Given the records below, would you repeat exactly the lines that begin at the one containing "Open the @levelsio channel name link" and end at the one containing "Viewport: 1152px width, 758px height.", inclusive?

Collected data entries:
----------------

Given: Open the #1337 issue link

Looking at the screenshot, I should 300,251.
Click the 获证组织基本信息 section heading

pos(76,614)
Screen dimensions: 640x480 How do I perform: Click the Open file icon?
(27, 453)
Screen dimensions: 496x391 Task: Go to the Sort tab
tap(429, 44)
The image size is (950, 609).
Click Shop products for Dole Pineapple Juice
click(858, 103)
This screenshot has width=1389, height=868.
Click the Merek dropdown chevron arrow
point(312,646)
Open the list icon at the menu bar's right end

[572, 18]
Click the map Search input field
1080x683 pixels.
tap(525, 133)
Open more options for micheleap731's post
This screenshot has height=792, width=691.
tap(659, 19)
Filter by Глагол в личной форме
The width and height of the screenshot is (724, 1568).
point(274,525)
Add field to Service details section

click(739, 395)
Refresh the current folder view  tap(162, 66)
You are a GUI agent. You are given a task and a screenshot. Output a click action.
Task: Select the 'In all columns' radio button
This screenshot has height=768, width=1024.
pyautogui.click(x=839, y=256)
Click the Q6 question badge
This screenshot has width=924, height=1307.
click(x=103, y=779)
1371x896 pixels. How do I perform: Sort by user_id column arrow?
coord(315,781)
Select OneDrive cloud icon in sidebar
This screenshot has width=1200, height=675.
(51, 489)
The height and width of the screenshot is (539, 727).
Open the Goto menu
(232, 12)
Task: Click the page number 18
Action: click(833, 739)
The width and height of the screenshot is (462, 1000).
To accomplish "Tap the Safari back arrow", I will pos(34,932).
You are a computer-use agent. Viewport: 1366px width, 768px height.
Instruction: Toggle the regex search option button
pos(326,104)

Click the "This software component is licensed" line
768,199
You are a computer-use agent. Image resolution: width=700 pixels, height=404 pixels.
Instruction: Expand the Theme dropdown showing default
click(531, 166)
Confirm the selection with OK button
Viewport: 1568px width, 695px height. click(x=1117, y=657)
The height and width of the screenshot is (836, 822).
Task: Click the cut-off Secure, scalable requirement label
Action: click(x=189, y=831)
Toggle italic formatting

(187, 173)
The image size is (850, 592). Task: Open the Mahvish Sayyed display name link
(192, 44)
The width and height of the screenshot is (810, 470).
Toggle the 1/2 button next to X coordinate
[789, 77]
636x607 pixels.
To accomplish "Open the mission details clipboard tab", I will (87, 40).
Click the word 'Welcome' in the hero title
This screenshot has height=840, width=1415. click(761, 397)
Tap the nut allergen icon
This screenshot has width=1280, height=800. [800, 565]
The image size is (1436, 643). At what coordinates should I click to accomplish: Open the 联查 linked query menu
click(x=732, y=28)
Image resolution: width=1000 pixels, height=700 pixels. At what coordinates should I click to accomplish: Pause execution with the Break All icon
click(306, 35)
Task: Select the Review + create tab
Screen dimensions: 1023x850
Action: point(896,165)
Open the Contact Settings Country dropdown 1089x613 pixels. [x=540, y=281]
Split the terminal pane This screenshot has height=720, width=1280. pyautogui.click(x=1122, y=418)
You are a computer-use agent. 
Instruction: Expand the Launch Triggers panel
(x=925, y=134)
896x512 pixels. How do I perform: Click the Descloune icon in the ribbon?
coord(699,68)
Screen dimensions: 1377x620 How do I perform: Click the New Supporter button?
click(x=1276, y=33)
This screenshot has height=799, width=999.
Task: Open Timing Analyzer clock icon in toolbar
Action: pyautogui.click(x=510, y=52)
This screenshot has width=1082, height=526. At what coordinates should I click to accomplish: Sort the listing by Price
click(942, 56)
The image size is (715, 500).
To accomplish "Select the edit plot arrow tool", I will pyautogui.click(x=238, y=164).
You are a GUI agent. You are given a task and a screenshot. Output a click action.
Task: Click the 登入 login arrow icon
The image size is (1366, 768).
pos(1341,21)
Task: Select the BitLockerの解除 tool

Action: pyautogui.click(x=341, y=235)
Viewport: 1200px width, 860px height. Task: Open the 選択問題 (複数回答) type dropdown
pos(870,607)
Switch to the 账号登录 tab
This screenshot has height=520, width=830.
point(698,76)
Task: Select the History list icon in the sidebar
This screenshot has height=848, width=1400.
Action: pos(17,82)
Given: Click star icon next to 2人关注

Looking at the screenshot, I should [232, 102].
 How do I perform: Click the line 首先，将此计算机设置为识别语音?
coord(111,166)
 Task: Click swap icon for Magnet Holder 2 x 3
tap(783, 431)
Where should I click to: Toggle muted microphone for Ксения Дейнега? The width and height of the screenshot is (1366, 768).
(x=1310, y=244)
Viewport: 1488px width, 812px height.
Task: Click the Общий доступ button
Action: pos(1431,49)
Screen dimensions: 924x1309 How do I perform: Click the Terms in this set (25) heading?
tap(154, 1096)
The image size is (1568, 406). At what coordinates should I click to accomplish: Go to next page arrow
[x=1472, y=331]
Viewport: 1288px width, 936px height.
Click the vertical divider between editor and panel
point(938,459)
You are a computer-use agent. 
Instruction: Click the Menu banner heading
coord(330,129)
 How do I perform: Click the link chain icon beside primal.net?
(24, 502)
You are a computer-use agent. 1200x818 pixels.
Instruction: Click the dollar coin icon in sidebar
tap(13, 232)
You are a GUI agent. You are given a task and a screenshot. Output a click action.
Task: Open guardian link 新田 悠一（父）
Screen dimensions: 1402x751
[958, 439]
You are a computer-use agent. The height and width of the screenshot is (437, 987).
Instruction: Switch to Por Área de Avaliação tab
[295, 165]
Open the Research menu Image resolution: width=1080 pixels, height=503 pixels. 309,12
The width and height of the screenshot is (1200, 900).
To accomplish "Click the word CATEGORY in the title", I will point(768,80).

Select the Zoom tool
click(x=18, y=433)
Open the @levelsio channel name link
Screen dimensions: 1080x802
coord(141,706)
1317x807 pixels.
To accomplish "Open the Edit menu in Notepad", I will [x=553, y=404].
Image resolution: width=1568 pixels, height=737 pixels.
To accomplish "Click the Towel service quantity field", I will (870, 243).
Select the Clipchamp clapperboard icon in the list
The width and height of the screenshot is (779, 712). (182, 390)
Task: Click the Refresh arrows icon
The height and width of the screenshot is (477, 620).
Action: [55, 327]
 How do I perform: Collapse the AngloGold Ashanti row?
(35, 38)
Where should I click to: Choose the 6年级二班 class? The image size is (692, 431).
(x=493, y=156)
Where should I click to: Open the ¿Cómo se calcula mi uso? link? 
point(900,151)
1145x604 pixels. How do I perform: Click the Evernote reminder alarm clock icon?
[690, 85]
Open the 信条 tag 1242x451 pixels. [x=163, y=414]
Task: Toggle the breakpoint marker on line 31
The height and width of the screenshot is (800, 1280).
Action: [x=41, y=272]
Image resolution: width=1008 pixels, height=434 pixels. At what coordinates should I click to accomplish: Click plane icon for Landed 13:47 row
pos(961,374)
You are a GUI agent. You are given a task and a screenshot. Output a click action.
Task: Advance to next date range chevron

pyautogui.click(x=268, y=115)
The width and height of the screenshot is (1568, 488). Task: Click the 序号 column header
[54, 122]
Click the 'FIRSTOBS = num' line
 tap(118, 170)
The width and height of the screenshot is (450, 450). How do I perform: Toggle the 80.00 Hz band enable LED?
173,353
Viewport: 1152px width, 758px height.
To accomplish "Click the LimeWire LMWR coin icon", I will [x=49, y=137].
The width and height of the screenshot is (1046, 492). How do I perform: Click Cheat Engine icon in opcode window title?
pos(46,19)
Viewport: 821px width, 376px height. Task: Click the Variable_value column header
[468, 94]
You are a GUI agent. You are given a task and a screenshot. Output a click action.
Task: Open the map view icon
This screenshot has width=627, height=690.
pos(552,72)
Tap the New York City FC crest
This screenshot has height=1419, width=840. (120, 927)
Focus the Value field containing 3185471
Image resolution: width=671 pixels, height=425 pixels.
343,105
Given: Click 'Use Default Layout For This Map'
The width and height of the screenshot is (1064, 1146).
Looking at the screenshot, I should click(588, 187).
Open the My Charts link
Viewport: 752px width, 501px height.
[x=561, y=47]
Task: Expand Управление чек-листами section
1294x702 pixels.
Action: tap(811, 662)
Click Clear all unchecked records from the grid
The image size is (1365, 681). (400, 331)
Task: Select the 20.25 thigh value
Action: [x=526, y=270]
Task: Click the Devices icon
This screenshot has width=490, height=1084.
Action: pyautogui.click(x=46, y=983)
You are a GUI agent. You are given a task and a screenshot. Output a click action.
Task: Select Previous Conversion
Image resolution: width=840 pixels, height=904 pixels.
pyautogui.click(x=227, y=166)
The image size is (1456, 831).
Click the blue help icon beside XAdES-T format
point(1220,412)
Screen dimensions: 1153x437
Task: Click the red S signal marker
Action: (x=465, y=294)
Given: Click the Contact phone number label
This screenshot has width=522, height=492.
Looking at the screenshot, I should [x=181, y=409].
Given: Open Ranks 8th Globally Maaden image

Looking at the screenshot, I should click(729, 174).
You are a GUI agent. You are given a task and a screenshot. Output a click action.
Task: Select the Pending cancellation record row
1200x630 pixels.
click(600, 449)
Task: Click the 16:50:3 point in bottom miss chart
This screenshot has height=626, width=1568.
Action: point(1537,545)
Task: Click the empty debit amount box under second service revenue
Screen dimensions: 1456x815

----------------

• [Answer space]:
Open the @levelsio channel name link
Screen dimensions: 1080x802
coord(141,706)
1317x807 pixels.
To accomplish "Open the Edit menu in Notepad", I will [x=553, y=404].
Image resolution: width=1568 pixels, height=737 pixels.
To accomplish "Click the Towel service quantity field", I will (870, 243).
Select the Clipchamp clapperboard icon in the list
The width and height of the screenshot is (779, 712). (182, 390)
Task: Click the Refresh arrows icon
The height and width of the screenshot is (477, 620).
Action: [55, 327]
 How do I perform: Collapse the AngloGold Ashanti row?
(35, 38)
Where should I click to: Choose the 6年级二班 class? The image size is (692, 431).
(x=493, y=156)
Where should I click to: Open the ¿Cómo se calcula mi uso? link? 
point(900,151)
1145x604 pixels. How do I perform: Click the Evernote reminder alarm clock icon?
[690, 85]
Open the 信条 tag 1242x451 pixels. [x=163, y=414]
Task: Toggle the breakpoint marker on line 31
The height and width of the screenshot is (800, 1280).
Action: [x=41, y=272]
Image resolution: width=1008 pixels, height=434 pixels. At what coordinates should I click to accomplish: Click plane icon for Landed 13:47 row
pos(961,374)
You are a GUI agent. You are given a task and a screenshot. Output a click action.
Task: Advance to next date range chevron

pyautogui.click(x=268, y=115)
The width and height of the screenshot is (1568, 488). Task: Click the 序号 column header
[54, 122]
Click the 'FIRSTOBS = num' line
 tap(118, 170)
The width and height of the screenshot is (450, 450). How do I perform: Toggle the 80.00 Hz band enable LED?
173,353
Viewport: 1152px width, 758px height.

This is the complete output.